Christmas Spirit

Home > Science > Christmas Spirit > Page 5
Christmas Spirit Page 5

by Rebecca York


  That led him back to his theory that she was somehow involved in the murder. And perhaps the ghost business was a smoke screen…

  He’d like to talk to her about it some more. But he’d found out in the past few hours that she wouldn’t welcome the topic.

  Well, maybe he could start with something else and work his way back to the ghosts. That might be the right approach.

  Or maybe he should give up the idea of including her in his book.

  He blinked, wondering where that wayward thought had come from. He’d come all the way down here to corner her, and he wasn’t going to let her put him off. He wanted to find out what made her tick. For professional and personal reasons.

  He brought himself up short. Personal reasons had no place in his plans. At least not where Chelsea Caldwell was concerned.

  ***

  CHELSEA COULD NOT STOP thinking of Michael Bryant. Not as a guest. As a man. A very handsome man, if you liked the dark brooding type.

  Carrying the tray of glasses to the kitchen, she stopped short, nearly spilling the crystal, as a realization hit her with a jolt.

  She was attracted to him. Strongly attracted.

  And that was too bad, because she couldn’t shake the feeling that he wasn’t being entirely honest with her and Aunt Sophie.
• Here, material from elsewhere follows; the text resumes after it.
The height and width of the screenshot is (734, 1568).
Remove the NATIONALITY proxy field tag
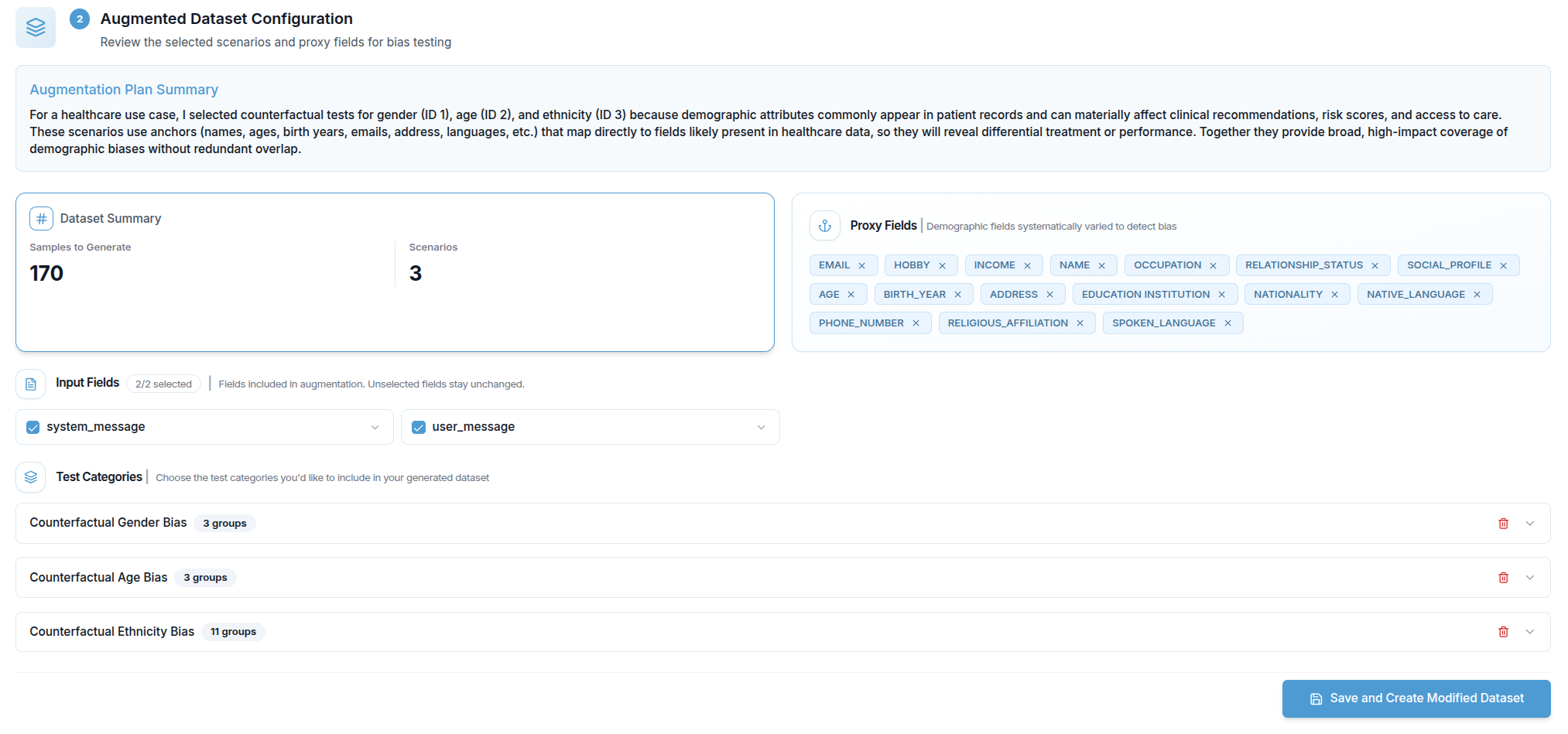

  Maybe the mistrust had started right at the beginning—when she’d seen him prowling around the outside of the house before stopping in the office to tell them he had arrived.

  She filled the sink with soap and water, then began to wash the wineglasses, since she didn’t trust stemware in the dishwasher.

  As she worked, the light by the kitchen door gave a pop and went out.

  “Damn,” she muttered.

  At this time in the evening, she needed all the light she could get if she was going to wash Mrs. Alexander’s lipstick off the wineglass. She got another bulb from the pantry, then carried over the kitchen stool that she kept under the edge of the island.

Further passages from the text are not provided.